Her şey iyi güzel. Rahatım yerinde, iyi bir yaşamım var, ailem bana çok iyi koşullar sağlıyor, sağolsunlar. Ama bazen çok fena bunalıyorum sözlük, hayattan, etrafımdaki insanların sığlığından, politikadan. Özellikle etrafımdaki insanların sığlığınan. Deve kuşu gibi, hepsinin kafası toprakta, hayata karşı 3 maymunu oynuyorlar. Erkeklerin tek amacı nasıl, nerden ve ne zaman hatun kaldırırız, kızların tek amacı ise hangi parfümü kullansak, hangi kıyafetleri giysek erkekler bizi daha çok beğenir.bazen çok taşıyor, suratlarına tükürüklerle bağırarak haykırasım geliyo be sözlük, ama yapamıyorum.

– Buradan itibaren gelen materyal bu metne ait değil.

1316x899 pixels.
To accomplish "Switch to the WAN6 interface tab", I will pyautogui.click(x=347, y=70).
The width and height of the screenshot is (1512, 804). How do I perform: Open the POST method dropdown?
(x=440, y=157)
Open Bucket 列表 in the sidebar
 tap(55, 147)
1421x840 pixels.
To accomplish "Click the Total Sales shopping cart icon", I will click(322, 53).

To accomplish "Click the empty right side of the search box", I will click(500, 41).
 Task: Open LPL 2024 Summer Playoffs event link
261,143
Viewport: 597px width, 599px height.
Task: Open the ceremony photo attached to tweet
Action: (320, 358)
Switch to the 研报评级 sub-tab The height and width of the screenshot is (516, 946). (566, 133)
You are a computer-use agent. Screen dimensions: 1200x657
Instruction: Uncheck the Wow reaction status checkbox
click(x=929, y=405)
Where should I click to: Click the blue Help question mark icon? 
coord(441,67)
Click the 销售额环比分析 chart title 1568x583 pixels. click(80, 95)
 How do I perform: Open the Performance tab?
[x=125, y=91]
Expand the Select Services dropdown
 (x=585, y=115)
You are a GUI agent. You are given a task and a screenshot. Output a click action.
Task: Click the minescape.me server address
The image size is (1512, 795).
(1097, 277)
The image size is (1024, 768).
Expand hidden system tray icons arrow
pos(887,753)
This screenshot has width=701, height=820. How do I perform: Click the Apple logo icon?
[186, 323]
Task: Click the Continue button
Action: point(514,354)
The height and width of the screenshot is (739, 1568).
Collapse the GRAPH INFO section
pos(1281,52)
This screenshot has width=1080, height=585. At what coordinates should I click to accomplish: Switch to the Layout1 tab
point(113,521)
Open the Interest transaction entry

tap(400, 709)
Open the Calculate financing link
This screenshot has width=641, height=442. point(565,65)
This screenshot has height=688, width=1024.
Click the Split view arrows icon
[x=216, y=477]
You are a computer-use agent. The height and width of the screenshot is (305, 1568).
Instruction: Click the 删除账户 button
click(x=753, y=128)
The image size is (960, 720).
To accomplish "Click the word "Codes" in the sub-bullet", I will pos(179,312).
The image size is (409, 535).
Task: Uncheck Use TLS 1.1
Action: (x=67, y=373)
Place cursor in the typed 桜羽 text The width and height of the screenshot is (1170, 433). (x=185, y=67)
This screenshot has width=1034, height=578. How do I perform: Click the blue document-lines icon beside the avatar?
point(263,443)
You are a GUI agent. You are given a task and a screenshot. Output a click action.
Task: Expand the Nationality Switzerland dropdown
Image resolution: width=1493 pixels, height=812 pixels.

Çoğu zaman, kafam atınca, bende Jack Kerouac gibi alıp başımı otostopa çıkmak istiyorum. Başka hiç bir derdim olmadan, günü gününe yaşamak,sadece yazmak ve düşünmek istiyorum.beynim çatlayana kadar düşünmek. Kalemim kırılana kadar,mürekkebim bitene kadar yazmak.havaalanına gidip, en yakın uçuş için bilet alasım geliyor bazen.düşünmemeliyim aslında, yapmalıyım ama oğlum ne gerek var şimdi boşuna para israfi diyorum. Bazen değişik şeyler hayal ediyorum, geçmişe gidiyorum, geri geliyorum,geleceğe gidiyorum nafile,tekrar geri geliyorum. Bazen kendi kendime varlık felsefesi yapıyorum. Kendimi 1 sattir düşüncelere dalmış, aynı yere bakarken buluyorum. Bi seferinde bi cafede arkadaşımı beklerken bi kıza bakakalmışım, ama yanlış anlama, brn transa geçtiğimde orda kimse oturmuyordu. Sonra ben ana geri döndüm, kızı farkettim, utandım,başımı çevirdim, kız da ters ters bana baktı.
işte sözlük, saatlerce, sayfalarca, telif hakkı talep etmeden yazabilirim, ama senin canını sıkmış olurum, boş yere. Bir sonraki serzenişimde tekrar konuşuruz, hoşçakal.